What is happening is the following:
 - thread 5 calls Foundation.NSObject.InvokeOnMainThread
 - thread 1 calls Environment.Exit, and suspend all threads
  - thread 1 tries to suspend thread 5

This is a livelock between thread 1 and thread 5: Foundation.NSObject.InvokeOnMainThread doesn't return until thread 1 has executed the delegate to execute, and thread 5 doesn't get suspended until it returns from Foundation.NSObject.InvokeOnMainThread

The behaviour hasn't changed on Mono, and I am confused how that could have ever worked if it never changed.

@Chris, could you confirm that nothing has changed on XM side?
@Kumpera, I am not aware of any change on Mono side, I have search git log but didn't find anything.
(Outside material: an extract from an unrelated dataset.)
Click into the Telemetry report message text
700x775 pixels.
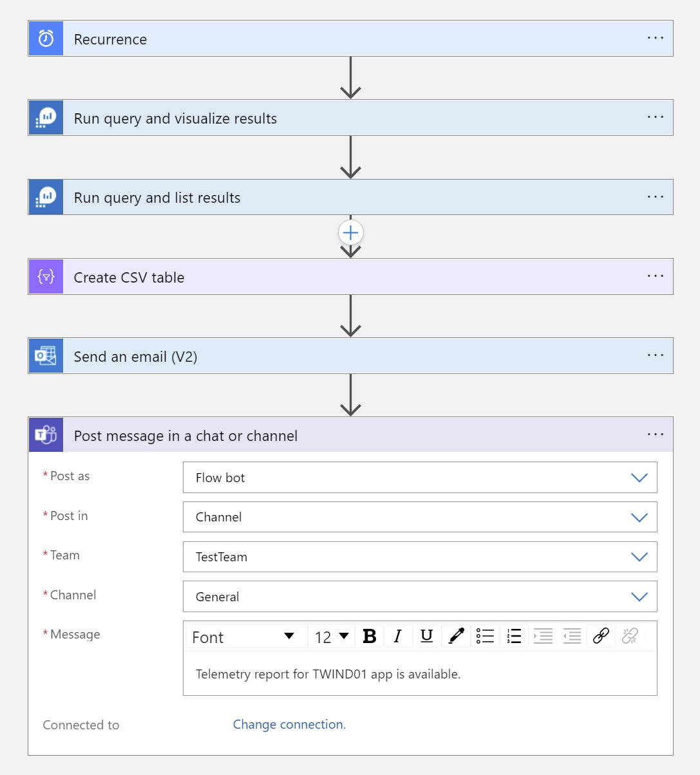pyautogui.click(x=328, y=674)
I am certainly missing something, so would you mind having a look at it?

To reproduce, simply compile XI (it crashes with XS 6.3 with error `System.UnauthorizedAccessException: Access to the path "/x86"`, nothing to do with this bug, but good to know, so use XS 6.1), and run `make -C tests run-mac-unified-dontlink`
Comment 5 Ludovic Henry 2017-03-01 19:09:12 UTC
After comparing behaviour with macios-mono-master (mono 4.8), the problem became quite obvious.

Here is what happens with mono 4.8:
 - thread 1 calls `Environment.Exit`:
   - calls `mono_runtime_try_shutdown`
     - calls `mono_threadpool_ms_cleanup`
       - calls `mono_thread_internal_stop` on each threadpool thread
         - sets on thread 5 `thread->state |= ThreadState_StopRequested`
   - calls `mono_thread_suspend_all_other_threads`
     - discards thread 5 because `(thread->state & ThreadState_StopRequested) != 0`

What doesn't happen on mono 2017-02 is the call to `mono_thread_internal_stop` on each threadpool thread, so in `mono_thread_suspend_all_other_threads` we end up not discarding thread 5, and we indefinitely wait on it.

The quick fix is to use `NSApplication.SharedApplication.Terminate` in place of `Environment.Exit` in the TestRunner in macios.

A longer term fix is to fix `Environment.Exit` so it doesn't hang on shutdown.

After discussing the matter with @Rolf and @Chris, it was decided to use the quick fix for now, fill up a new bug with a simpler repro, and have me work on the longer term fix.
Comment 8 Aaron Bockover [MSFT] 2017-05-26 15:51:15 UTC
Here is a standalone test case. Drop the AppDelegate.cs file in place of the default one from a Xamarin.Mac application template and run:

https://gist.github.com/abock/2c39c1c21ffabe9252bd84c89f03ec2a
Comment 9 Aaron Bockover [MSFT] 2017-05-26 15:52:58 UTC
Reopening since I have provided a simple repro case. With this bug, Environment.Exit hangs, libc's exit(3) is never called, and thus atexit(3) never calls our handler.
Comment 10 Aaron Bockover [MSFT] 2017-06-07 19:43:17 UTC
I suspect this bug is also the underlying reason for https://bugzilla.xamarin.com/show_bug.cgi?id=57223
Comment 11 Alan McGovern 2017-06-26 15:34:18 UTC
I believe this is a bug in NSRunLoopIntegration. it should be implemented as follows:

https://github.com/mono/guiunit/blob/master/src/framework/GuiUnit/MonoMacMainLoopIntegration.cs#L58-L60

We must exit the application using NSApplication.Terminate otherwise there are no guaratees the application will actually exit.